Behind all of the campaign hoopla is a determined effort by each party to organize a majority coalition. Polls, properly used and interpreted, could illuminate that process.

For example, a key question in this campaign is the stability of the low-to-middle income groups that have been voting Republican. They are subject to switching because they are tugged by GOP social issues, such as abortion and gay marriage, on one side and by their economic interests, such as minimum wage, health care and Social Security, on the other.

The polls produce that kind of information, but we are blinded to it because the editors and headline writers like to fix on the illusory zigzags in the horse race.
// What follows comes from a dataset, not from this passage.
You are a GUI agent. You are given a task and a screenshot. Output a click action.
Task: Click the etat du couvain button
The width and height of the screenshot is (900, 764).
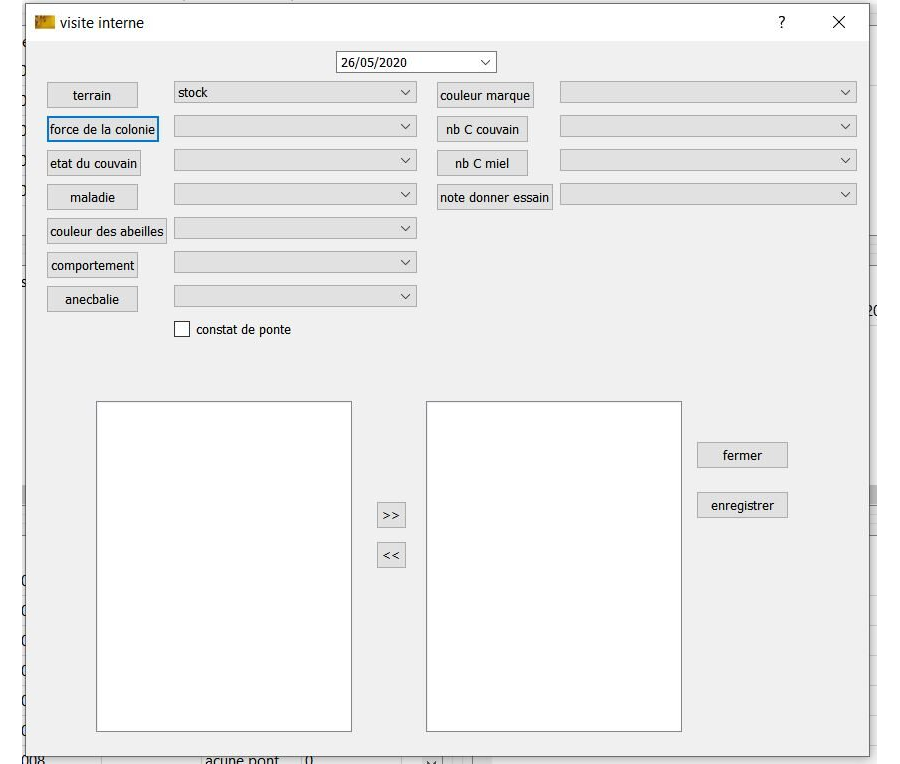93,163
Scoreboard shouldn’t block field of play

Some critics argue that media should stop reporting the horse-race standings. That solution is too extreme. A game wouldn’t be nearly as interesting without a scoreboard. But a game where we can’t see what the players are doing because the scoreboard blocks our view would not be much fun, either.

We are now close enough to the election for the likely-voter models to settle down and start making more sense. Expect the polls to start converging in the next few days, and they will probably be about as accurate as they usually are.

In the 17 presidential elections since 1936, the Gallup poll predicted the winner’s share of the popular vote within two percentage points only six times. But it was within four points in 13 of the 17. It ought to do at least that well this time.

Philip Meyer is a Knight Professor of Journalism at the University of North Carolina at Chapel Hill. He also is a member of USA TODAY’s board of contributors. His next book, The Vanishing Newspaper: Saving Journalism in the Information Age, will be published in November.

4 thoughts on “Why poll numbers keep hopping around by Philip Meyer

  1. Andrew commented:

    I like the phrase, "Scoreboard shouldn't block field of play". That's potentially a classic, along with "A poll is a snapshot, not a forecast".

    A related issue is that most of the voters have already decided who they support. For that 80% (say) of voters, "horserace" coverage will be of most interest. "Issues" coverage will benefit the 20% who still might make up their mind. It's sort of a broadcasting/narrowcasting problem. From this perspective, it's understandable that the news gives horserace coverage. (Setting aside media outlets such as Fox News, the New Republic, the Nation, etc., whose goals are to mold public opinion.)

  2. Andrew commented:

    Yet another issue is that, at least in the short term, pollsters get a benefit from numbers that jump around. The more the numbers jump, the more they're news! There is a perverse incentive–a "moral hazard"–encouraging the use of noisy methodology.

    It's similar to the famous "Places Rated Almanac" ratings of America's top cities. I read somewhere that they change their criteria often (every year?) because, if they didn't, the rankings would never change and they wouldn't make news.

  3. David K. Park commented:

    Once again, they ignore the work of Gelman and King’s “Why are Presidential Election Polls so Variable When Votes are so Predictable.”